Broad Claims Bite Back: Drafting Narrower Scope in the Age of IPR

by Dennis Crouch

The Federal Circuit recently affirmed a PTAB IPR decision invalidating claims of Masimo U.S. Patent RE47,218 (“the ’218 patent”) as obvious under 35 U.S.C. § 103. Masimo Corp. v. Sotera Wireless, Inc., 2022-1415 (Fed. Cir. Sept. 28, 2023) (nonprecedential). The Federal Circuit panel of Judges Prost, Wallach, and Chen determined (1) the Board correctly construed the disputed claim terms and (2) its obviousness ruling was supported by substantial evidence.  Id. (authored by Judge Wallach).

The case is yet another example of a patentee’s broad claim language and attempts to avoid limitations coming back to bite during IPR proceedings.  Unlike a decade ago, patent prosecutors are operating in today’s AIA world where IPR challenges have become commonplace.  The old model of broad-as-possible clearly has deficiencies.  To withstand post-issuance validity challenges, prosecutors should carefully craft claims early on with an eye toward narrower scope and avoiding abstraction even if you are doing enough to satisfy the USPTO on 112 and 101. Prosecutors can take full advantage of the 20 ‘free’ claims to pursue both broad and narrow protection. In the case here, the patent owner may have benefited from prosecuting more specific claims early on, as the disclosure arguably supported narrower alternatives that an IPR petitioner would have struggled to knock out.

The ’218 patent relates to an adaptive alarm system for use with pulse oximetry sensors in patient monitoring.  A common problem is nuisance alarms generated when oxygen saturation briefly goes outside preset limits. This patent aims to improve alarm management by making the thresholds adaptive based on the patient’s current SpO2 levels and trends.
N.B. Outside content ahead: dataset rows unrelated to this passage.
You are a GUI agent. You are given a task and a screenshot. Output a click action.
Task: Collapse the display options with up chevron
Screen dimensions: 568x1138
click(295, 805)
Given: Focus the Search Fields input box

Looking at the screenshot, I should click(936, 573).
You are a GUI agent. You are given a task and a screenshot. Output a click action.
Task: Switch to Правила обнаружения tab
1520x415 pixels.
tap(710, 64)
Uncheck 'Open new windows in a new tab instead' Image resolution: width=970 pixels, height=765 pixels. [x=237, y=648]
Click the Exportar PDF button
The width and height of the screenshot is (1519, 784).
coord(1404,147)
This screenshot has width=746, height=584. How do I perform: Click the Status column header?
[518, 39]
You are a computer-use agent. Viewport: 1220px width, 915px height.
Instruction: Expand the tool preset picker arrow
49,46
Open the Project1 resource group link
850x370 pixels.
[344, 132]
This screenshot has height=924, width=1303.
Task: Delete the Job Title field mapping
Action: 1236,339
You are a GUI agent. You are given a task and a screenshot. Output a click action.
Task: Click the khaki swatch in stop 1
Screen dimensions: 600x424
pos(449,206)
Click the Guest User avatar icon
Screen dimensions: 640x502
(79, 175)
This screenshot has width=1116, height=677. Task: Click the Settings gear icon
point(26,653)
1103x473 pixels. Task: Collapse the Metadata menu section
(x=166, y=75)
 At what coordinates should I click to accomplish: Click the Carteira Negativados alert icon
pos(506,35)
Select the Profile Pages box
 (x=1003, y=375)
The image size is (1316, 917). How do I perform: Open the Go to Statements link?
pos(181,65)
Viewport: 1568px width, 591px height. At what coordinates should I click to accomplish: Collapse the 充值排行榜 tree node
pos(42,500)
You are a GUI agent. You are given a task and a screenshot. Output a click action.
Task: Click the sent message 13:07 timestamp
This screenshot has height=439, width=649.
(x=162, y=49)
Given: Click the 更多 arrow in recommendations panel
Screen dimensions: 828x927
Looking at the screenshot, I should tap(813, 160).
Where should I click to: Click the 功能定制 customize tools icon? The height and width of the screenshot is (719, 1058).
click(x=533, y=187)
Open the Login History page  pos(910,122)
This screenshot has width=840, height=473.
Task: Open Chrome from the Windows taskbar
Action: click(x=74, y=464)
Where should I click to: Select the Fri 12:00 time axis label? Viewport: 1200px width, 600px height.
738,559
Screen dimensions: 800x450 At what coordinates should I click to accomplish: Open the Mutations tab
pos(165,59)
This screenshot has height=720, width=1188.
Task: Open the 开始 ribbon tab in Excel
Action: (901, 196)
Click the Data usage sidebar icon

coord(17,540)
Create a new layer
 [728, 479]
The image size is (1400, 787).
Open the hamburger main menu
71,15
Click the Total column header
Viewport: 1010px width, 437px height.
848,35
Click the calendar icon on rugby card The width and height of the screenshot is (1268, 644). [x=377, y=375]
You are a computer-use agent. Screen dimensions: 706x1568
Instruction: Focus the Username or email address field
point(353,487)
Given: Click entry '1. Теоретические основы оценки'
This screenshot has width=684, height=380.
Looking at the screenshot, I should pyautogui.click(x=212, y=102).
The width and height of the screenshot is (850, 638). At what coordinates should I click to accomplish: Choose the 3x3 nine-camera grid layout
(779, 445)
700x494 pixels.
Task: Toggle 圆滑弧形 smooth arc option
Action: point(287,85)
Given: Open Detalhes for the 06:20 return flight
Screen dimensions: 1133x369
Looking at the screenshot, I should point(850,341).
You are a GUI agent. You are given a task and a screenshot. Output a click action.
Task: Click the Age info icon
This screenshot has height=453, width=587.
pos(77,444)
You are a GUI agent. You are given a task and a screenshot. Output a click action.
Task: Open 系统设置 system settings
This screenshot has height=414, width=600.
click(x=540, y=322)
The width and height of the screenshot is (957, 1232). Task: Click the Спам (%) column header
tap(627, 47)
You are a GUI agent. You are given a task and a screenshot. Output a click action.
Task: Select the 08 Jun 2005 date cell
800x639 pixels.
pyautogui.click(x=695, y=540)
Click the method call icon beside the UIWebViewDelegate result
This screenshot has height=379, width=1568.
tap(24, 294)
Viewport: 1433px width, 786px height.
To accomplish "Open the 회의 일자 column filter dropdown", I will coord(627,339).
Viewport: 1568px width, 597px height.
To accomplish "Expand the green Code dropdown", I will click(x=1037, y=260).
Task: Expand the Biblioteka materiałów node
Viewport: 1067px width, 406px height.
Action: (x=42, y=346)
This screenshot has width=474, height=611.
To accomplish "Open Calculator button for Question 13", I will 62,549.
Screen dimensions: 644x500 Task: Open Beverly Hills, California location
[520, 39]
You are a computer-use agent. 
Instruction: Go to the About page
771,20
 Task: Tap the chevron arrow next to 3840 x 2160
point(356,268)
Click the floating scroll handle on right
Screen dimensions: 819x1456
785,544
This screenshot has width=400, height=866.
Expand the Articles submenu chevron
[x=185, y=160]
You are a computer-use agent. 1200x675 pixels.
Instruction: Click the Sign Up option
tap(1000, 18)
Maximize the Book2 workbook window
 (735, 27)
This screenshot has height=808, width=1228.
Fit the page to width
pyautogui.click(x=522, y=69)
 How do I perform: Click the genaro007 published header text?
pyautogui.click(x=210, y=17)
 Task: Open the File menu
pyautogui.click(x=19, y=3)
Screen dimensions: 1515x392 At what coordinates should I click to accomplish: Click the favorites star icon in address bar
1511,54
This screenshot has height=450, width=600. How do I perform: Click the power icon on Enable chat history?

Basically, an alarm threshold is calculated based upon a patient’s recent SpO2 levels rather than based upon an objective predetermined standard.  Key adaptive alarm functions are:

  1. The alarm threshold changes over time based on the patient’s recent SpO2 level
  2. But, the threshold offset shrinks as SpO2 drops closer to a minimum – making it more sensitive to drops when the patient’s readings are already low.

Sotera petitioned for inter partes review (IPR) challenging the claims as obvious over a combination of prior art references including U.S. Patent Nos. 7,079,035 (“Bock”) and 6,597,933 (“Kiani”), along with PCT Publication WO 2009/093159 (“Woehrle”). The Board instituted review and ultimately ruled all instituted claims obvious based on these references.

On appeal, Masimo first argued the Board misconstrued the claim limitation “trigger a second alarm based on . . . exceeding the second alarm threshold” in finding obviousness over Bock/Kiani. The Board had treated the requirement as a “condition precedent”, but ruled that the claim does not require that exceeding the threshold directly triggers the alarm.  On appeal, the court found this consistent with the plain claim language under Phillips v. AWH Corp., 415 F.3d 1303 (Fed. Cir. 2005) (en banc), and the specification.

We agree with the Board that the plain meaning of “based on” and “threshold” in claim 1 are both broad, and this broad claim language does not exclude the use of additional alarm thresholds or other conditions to trigger an alarm. Further, claim 5 depends from claim 1 and provides for an additional condition in the form of a time delay, and Masimo does not dispute that the meaning of “based on” allows for additional conditions for triggering an alarm. We also agree with the Board that disclosure of an embodiment in the specification that does not include any additional thresholds or conditions for triggering an alarm does not support reading such a limitation into the claim.

This intrinsic evidence thus supports construing “based on” and “threshold” broadly — a ruling that was key to upholding the Board’s obviousness determination.

Masimo also challenged the Board’s interpretation of “predetermined” in certain claims as referring to a predetermined formulaic calculation rather than a fixed value. Again, the Federal Circuit upheld the Board’s construction as entirely consistent with the adaptive alarm thresholds described in the claims.

Ben Katzenellenbogen from Knobbe argued for the patentee appellant. Rudy Telscher from Husch took the other side. The IPR case here relates to the parallel litigation still pending in Masimo Corp. v. Sotera Wireless, Inc. and Hon Hai Precision Industry Co. Ltd., Civil Action No. 3:19-cv-01100-BAS-NLS (S.D. Cal.). In that case, the patentee Masimo asserted nine patents, all of which were challenged in IPR petitions.  The PTAB granted 8 of those and cancelled all the challenged claims.  Parallel appeals are still pending in several of the others.  The infringement litigation has been stayed pending outcome of the IPRs.